Always open for business

 I feel like I’ve hit a wall. Not creatively. That doesn’t really happen to me. As I say repeatedly, I do most of my writing away from this keyboard. In fact, I have spent the last two days “writing” the next story for my Altonstreet & Philpatrick series. These stories are in line to be novelized in a couple years, after my coming of age novel, Ironjaws. And even after Back outta the World, my metaphysical road novel. That’s the plan anyway. This is all part of my glorious 5 year plan, which I just posted.  A good deal of the 5 year plan content has been written. But not all of it. I take comfort in knowing that what I will need is already there. I know where to find it. Not in the pen or in the keyboard or in the advice of others. It will be there when I need it. It’s there, waiting for me in my mind, which is free and never closed.

 


 

      That being said,  I had a temporary derailment. A crisis of confidence over whether to keep all this going. This. What I am doing now. Getting up at quarter till 5, turning on the radio to classical station on low volume and writing. Why am I doing this? To what end? For approval? For sales of Tripio? Is it a hobby?  Is my writing the equivalent of art on the walls of a hospital or local coffee house? I suppose all these questions were triggered by me finishing Back outta the World. A day or two of quiet, personal celebration followed. I then began to search for an editor. Three responses and three strikes. All strikes due to reasons as random as the separate paths of falling leaves.
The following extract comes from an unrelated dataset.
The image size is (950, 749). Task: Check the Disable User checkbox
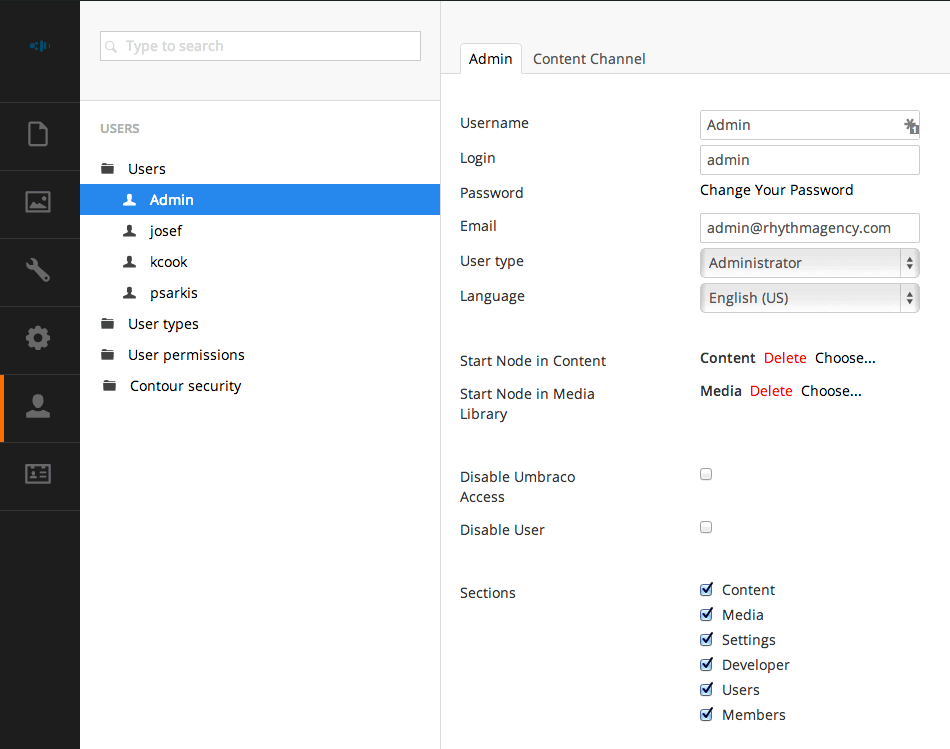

 I feel like I should clarify that I do not feel as if the Pandemic is primarily responsible for the stasis. In fact, I believe I am doing a damn good job of living through it, giving it  the time and attention it requires but not attaching extra worry and mental energy to it. To go further, I believe I have directed that mental energy that could be anxiety and worry to better places.

Say what?

   That being said,  I was told in the search for editors  that “I can’t write fiction”. Fair enough. But In that opinion, comment, analysis I found the reason I go on writing. I write because I have to.  I simply have to write. Oh, don’t hear it as anything grand, like I was born to write or the like. I ain’t’ that pretentious.  In writing I have simply discovered a great way to use the time given me time between 5-7 am. I cannot sleep in. In these early morning hours, I have tried hating myself, my past and my future. I have tried crouching in the shower clutching  a mug of coffee and praying that a new man would step out of the shower when that mug is done. I don’t like that quite as much.

 

I write because it is part of something bigger. It is part of my mind exercise routine I’ve been doing nearly every morning for years now   I write also because I care about what I am writing about. It is now a constant in my life. I value my writing and it, in turn, keeps my mind, body and soul going in positive, productive directions. And most importantly, I can feel it when I write, and when I don’t. I do not mean reading what I just wrote and liking or disliking it.

 

 

To clarity, writing keeps my mind on the present. As we all know, past and future can distract, derail and possibly stop us. If we let it. And, is it ever easy to not let it. The focused intention on what we are doing when we write forces us to keep our mind in a productive, positive place, almost by default. What you are writing doesn’t matter much here, and it shouldn’t. You are simply taking your mind out for some cardio or resistance training. You will notice that the mind will repay you for it, just as the body does when it is exercised. You simply feel better all day.

 

Neither you nor I can control other people’s opinions. I can only control that I care about what I am writing. Which in the end, is the only writing worth doing. 

 

                                       “May I help who’s next?”